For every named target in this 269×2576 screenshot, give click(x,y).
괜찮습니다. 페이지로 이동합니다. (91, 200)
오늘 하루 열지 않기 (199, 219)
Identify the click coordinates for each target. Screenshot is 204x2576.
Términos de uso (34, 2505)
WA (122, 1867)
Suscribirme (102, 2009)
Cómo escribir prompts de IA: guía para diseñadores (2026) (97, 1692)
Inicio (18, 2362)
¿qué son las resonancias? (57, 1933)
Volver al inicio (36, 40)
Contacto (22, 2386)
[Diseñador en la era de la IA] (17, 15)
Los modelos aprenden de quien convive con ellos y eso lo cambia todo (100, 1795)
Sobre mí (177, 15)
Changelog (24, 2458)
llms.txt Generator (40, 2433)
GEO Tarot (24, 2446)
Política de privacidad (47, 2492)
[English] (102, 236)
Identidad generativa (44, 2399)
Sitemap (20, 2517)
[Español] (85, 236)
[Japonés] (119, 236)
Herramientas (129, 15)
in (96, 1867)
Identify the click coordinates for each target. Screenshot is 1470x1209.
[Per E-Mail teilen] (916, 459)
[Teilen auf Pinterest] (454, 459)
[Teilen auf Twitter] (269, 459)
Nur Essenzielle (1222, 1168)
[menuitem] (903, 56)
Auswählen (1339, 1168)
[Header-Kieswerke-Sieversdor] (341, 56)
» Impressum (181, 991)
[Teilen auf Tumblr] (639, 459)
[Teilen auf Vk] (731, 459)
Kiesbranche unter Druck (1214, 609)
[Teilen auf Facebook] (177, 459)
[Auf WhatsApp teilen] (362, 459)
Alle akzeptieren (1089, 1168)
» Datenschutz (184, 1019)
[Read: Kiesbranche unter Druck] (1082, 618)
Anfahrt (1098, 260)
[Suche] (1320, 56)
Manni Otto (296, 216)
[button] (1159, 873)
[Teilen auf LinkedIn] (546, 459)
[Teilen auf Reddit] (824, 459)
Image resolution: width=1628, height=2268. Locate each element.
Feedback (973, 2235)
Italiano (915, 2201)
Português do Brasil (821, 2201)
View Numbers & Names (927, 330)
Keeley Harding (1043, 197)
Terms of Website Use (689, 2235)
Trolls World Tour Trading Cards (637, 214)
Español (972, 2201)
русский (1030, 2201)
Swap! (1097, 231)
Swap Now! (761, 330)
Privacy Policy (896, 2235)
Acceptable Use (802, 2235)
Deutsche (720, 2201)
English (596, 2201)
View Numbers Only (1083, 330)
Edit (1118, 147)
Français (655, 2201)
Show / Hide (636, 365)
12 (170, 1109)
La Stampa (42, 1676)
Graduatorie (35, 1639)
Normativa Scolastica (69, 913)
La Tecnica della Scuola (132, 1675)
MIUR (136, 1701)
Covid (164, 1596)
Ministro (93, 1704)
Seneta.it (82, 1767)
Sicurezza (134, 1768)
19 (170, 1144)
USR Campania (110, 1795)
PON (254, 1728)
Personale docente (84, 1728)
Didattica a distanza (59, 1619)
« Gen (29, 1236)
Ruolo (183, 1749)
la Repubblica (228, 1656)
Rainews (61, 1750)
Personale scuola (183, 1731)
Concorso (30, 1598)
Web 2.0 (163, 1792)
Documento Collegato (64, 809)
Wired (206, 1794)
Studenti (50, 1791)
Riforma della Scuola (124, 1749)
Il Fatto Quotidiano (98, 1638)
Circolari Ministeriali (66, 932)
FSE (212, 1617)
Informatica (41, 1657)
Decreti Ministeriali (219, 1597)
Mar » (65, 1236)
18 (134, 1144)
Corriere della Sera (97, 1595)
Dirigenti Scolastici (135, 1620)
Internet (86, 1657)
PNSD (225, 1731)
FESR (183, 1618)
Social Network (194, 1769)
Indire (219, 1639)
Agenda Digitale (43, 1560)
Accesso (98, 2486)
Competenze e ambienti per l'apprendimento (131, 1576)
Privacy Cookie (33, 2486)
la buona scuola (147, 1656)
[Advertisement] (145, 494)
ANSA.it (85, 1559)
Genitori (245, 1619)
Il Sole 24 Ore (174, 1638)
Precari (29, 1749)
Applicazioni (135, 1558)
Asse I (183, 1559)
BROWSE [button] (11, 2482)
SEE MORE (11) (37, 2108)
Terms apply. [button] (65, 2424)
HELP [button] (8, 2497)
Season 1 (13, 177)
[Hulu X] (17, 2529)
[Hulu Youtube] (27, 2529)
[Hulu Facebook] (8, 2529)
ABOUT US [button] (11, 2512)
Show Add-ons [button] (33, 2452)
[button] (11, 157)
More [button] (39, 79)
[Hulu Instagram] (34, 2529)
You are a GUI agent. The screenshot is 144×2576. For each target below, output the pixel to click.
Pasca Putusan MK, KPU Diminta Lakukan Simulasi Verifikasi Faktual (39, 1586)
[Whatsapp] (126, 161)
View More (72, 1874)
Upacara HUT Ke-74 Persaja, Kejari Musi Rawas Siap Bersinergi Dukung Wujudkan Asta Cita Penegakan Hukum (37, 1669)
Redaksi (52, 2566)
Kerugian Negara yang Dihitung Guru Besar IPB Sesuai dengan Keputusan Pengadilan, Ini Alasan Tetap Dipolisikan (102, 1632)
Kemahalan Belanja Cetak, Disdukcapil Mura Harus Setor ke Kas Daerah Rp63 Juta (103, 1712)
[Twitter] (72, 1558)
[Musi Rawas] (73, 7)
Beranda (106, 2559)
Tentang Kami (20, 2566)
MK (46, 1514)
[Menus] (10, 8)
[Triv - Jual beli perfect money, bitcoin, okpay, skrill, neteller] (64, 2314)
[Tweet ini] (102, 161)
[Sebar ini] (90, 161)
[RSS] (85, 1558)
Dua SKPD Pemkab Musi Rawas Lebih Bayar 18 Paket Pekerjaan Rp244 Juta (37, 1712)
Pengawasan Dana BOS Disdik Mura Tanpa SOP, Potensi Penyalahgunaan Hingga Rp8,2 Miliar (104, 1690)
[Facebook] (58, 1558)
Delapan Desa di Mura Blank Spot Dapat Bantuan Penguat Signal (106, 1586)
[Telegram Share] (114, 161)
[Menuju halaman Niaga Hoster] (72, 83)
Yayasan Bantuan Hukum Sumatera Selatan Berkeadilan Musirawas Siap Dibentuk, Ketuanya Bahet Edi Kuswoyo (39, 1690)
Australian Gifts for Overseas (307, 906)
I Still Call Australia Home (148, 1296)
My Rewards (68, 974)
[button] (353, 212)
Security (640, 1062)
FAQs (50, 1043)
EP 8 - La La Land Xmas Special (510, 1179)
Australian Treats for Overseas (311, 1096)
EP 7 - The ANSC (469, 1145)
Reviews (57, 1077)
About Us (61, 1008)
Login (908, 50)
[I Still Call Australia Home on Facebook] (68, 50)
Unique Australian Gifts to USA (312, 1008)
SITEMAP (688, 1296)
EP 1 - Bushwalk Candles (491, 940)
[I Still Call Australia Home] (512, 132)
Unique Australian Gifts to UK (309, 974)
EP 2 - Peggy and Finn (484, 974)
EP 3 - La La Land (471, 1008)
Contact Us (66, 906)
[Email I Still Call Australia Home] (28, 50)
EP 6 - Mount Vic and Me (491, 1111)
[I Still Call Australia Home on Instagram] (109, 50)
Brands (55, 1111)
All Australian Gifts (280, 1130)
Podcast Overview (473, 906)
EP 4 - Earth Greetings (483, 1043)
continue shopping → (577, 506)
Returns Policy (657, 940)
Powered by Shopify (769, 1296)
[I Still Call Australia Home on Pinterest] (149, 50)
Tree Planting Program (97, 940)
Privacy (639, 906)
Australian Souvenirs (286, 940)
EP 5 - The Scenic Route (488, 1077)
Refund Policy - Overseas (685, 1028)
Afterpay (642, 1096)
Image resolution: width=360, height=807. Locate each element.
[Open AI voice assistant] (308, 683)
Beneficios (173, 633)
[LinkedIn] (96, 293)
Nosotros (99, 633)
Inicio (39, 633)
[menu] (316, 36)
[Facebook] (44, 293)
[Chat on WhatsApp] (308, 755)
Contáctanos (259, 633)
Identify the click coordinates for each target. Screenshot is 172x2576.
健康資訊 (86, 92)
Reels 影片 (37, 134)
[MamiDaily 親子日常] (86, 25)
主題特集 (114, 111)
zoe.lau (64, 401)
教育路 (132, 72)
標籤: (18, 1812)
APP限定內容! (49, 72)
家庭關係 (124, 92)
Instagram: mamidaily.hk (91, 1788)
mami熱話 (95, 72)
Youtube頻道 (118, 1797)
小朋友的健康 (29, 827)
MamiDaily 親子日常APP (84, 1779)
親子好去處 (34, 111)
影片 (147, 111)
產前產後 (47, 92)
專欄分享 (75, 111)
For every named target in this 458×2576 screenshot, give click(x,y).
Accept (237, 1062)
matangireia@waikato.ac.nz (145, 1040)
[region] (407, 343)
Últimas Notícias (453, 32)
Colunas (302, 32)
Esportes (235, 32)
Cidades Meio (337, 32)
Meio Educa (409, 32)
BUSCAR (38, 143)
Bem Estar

-------

■ **Activity**
From the entries above, give again exactly the lines running from the line with "[Tweet ini] (102, 161)" to the line with "Australian Gifts for Overseas (307, 906)"; include both of those lines.

■ **Output below**
[Tweet ini] (102, 161)
[Sebar ini] (90, 161)
[RSS] (85, 1558)
Dua SKPD Pemkab Musi Rawas Lebih Bayar 18 Paket Pekerjaan Rp244 Juta (37, 1712)
Pengawasan Dana BOS Disdik Mura Tanpa SOP, Potensi Penyalahgunaan Hingga Rp8,2 Miliar (104, 1690)
[Facebook] (58, 1558)
Delapan Desa di Mura Blank Spot Dapat Bantuan Penguat Signal (106, 1586)
[Telegram Share] (114, 161)
[Menuju halaman Niaga Hoster] (72, 83)
Yayasan Bantuan Hukum Sumatera Selatan Berkeadilan Musirawas Siap Dibentuk, Ketuanya Bahet Edi Kuswoyo (39, 1690)
Australian Gifts for Overseas (307, 906)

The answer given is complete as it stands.